A risky business .......... probably ! The spray might discolour or disfigure the numbers even more.
Any thoughts on this ...................... Michael Paas
The problem with a lacquer is if it is too "hot", you could easily destroy the decal used to mark the speedo. What might be a better option would be have a transfer decal made from the original glass, remembering that you need to make it in reverse! UV protection would also be good.
You might be able to lay a clear mask over the original- the stuff used to make a clear "bra" for exterior paint. That stuff is pretty thick though, so I don't know if there is enough room between the glass and the speedo needle.

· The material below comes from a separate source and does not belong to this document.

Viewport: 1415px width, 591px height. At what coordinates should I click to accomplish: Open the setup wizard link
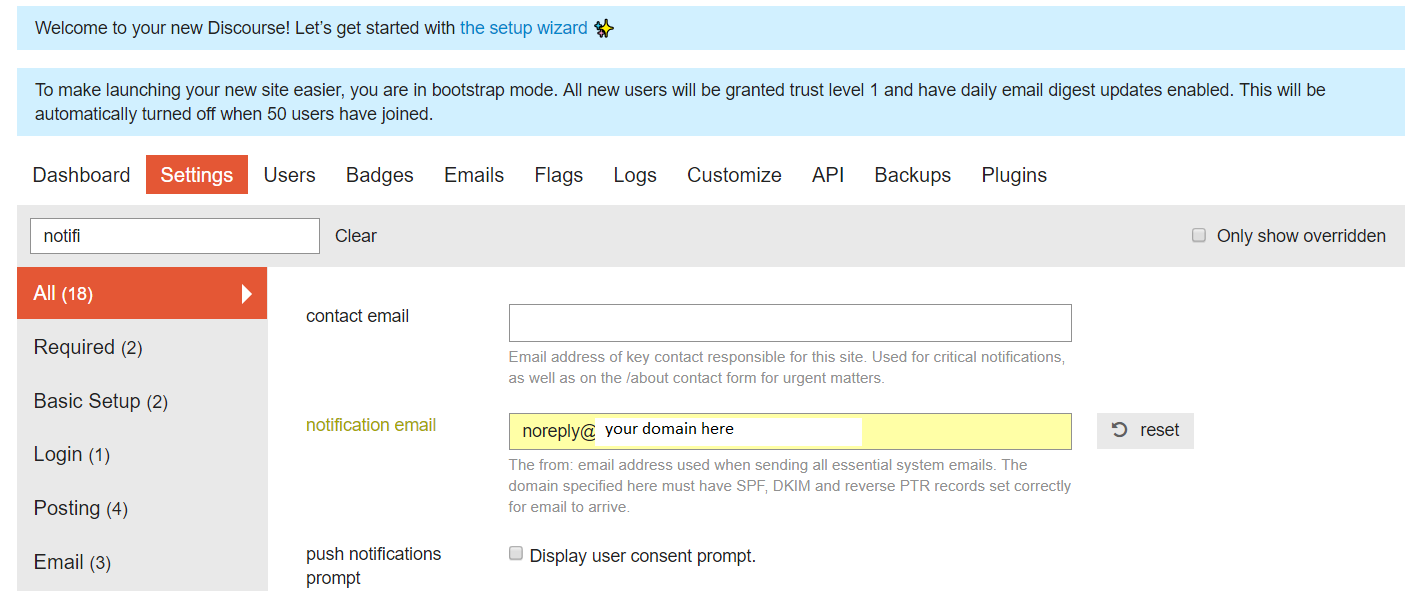point(524,28)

Sven, I think I've located a proper VR for your car. I'm going to talk to the owner (he has several, supposedly) and see if I can get him to send me a couple.
 
I wonder if you could make up a silkscreen and reprint the lettering onto the glass. It shouldn't be to hard to make the artwork from the good speedo glass you have
 
I wonder if you could make up a silkscreen and reprint the lettering onto the glass. It shouldn't be to hard to make the artwork from the good speedo glass you have

One for greenblood?
 
Spent the weekend installing Bill’s wiring loom - threading the rear loom through those tiny 20mm holes and through the sill is one of those painful exercises... one wonders how they did this in the factory at speed...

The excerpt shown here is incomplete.